WHAT TO PRODUCE: Could you print each of the records below exactly?

*** Opening of INPUT FOR THIS TASK ***

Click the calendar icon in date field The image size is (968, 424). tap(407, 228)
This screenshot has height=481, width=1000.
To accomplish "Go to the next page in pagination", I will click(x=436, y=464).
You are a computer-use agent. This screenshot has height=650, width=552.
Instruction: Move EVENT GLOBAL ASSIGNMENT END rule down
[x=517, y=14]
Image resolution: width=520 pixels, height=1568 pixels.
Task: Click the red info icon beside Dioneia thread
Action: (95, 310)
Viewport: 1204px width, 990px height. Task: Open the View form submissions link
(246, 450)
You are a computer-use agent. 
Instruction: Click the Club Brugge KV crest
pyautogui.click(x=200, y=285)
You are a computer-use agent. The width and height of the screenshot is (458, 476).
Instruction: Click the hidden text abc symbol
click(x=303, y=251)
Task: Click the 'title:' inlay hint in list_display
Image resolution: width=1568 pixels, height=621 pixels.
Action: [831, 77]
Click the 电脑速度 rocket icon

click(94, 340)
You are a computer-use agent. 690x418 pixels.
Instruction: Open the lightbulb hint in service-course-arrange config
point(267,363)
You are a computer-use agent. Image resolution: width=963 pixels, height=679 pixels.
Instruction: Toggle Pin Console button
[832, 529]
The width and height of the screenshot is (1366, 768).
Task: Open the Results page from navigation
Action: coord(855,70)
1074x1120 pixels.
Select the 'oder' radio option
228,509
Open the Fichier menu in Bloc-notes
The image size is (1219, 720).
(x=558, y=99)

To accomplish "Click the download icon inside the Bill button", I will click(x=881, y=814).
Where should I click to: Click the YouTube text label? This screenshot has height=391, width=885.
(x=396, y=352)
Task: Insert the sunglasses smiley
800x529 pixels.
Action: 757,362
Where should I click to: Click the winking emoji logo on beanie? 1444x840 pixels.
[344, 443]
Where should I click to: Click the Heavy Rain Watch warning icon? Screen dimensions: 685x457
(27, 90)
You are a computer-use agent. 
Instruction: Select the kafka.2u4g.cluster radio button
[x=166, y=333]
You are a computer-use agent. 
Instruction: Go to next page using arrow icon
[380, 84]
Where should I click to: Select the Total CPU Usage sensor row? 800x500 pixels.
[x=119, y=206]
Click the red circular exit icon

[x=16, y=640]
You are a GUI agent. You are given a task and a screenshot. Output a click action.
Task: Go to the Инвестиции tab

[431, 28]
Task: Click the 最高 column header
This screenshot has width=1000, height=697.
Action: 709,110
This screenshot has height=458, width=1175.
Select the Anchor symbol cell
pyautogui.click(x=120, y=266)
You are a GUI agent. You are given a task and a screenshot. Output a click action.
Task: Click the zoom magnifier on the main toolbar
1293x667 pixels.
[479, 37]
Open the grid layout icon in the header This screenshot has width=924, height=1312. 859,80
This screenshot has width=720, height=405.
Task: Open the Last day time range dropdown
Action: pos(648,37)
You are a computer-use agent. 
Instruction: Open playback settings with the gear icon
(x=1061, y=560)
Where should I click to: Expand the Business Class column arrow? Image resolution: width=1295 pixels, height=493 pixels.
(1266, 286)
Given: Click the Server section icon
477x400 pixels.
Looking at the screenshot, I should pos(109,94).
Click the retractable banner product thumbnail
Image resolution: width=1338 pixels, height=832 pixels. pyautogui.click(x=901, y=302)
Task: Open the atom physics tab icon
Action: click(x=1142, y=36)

*** Close of INPUT FOR THIS TASK ***

EXPECTED OUTPUT:
Click the calendar icon in date field The image size is (968, 424). tap(407, 228)
This screenshot has height=481, width=1000.
To accomplish "Go to the next page in pagination", I will click(x=436, y=464).
You are a computer-use agent. This screenshot has height=650, width=552.
Instruction: Move EVENT GLOBAL ASSIGNMENT END rule down
[x=517, y=14]
Image resolution: width=520 pixels, height=1568 pixels.
Task: Click the red info icon beside Dioneia thread
Action: (95, 310)
Viewport: 1204px width, 990px height. Task: Open the View form submissions link
(246, 450)
You are a computer-use agent. 
Instruction: Click the Club Brugge KV crest
pyautogui.click(x=200, y=285)
You are a computer-use agent. The width and height of the screenshot is (458, 476).
Instruction: Click the hidden text abc symbol
click(x=303, y=251)
Task: Click the 'title:' inlay hint in list_display
Image resolution: width=1568 pixels, height=621 pixels.
Action: [831, 77]
Click the 电脑速度 rocket icon

click(94, 340)
You are a computer-use agent. 690x418 pixels.
Instruction: Open the lightbulb hint in service-course-arrange config
point(267,363)
You are a computer-use agent. Image resolution: width=963 pixels, height=679 pixels.
Instruction: Toggle Pin Console button
[832, 529]
The width and height of the screenshot is (1366, 768).
Task: Open the Results page from navigation
Action: coord(855,70)
1074x1120 pixels.
Select the 'oder' radio option
228,509
Open the Fichier menu in Bloc-notes
The image size is (1219, 720).
(x=558, y=99)

To accomplish "Click the download icon inside the Bill button", I will click(x=881, y=814).
Where should I click to: Click the YouTube text label? This screenshot has height=391, width=885.
(x=396, y=352)
Task: Insert the sunglasses smiley
800x529 pixels.
Action: 757,362
Where should I click to: Click the winking emoji logo on beanie? 1444x840 pixels.
[344, 443]
Where should I click to: Click the Heavy Rain Watch warning icon? Screen dimensions: 685x457
(27, 90)
You are a computer-use agent. 
Instruction: Select the kafka.2u4g.cluster radio button
[x=166, y=333]
You are a computer-use agent. 
Instruction: Go to next page using arrow icon
[380, 84]
Where should I click to: Select the Total CPU Usage sensor row? 800x500 pixels.
[x=119, y=206]
Click the red circular exit icon

[x=16, y=640]
You are a GUI agent. You are given a task and a screenshot. Output a click action.
Task: Go to the Инвестиции tab

[431, 28]
Task: Click the 最高 column header
This screenshot has width=1000, height=697.
Action: 709,110
This screenshot has height=458, width=1175.
Select the Anchor symbol cell
pyautogui.click(x=120, y=266)
You are a GUI agent. You are given a task and a screenshot. Output a click action.
Task: Click the zoom magnifier on the main toolbar
1293x667 pixels.
[479, 37]
Open the grid layout icon in the header This screenshot has width=924, height=1312. 859,80
This screenshot has width=720, height=405.
Task: Open the Last day time range dropdown
Action: pos(648,37)
You are a computer-use agent. 
Instruction: Open playback settings with the gear icon
(x=1061, y=560)
Where should I click to: Expand the Business Class column arrow? Image resolution: width=1295 pixels, height=493 pixels.
(1266, 286)
Given: Click the Server section icon
477x400 pixels.
Looking at the screenshot, I should pos(109,94).
Click the retractable banner product thumbnail
Image resolution: width=1338 pixels, height=832 pixels. pyautogui.click(x=901, y=302)
Task: Open the atom physics tab icon
Action: click(x=1142, y=36)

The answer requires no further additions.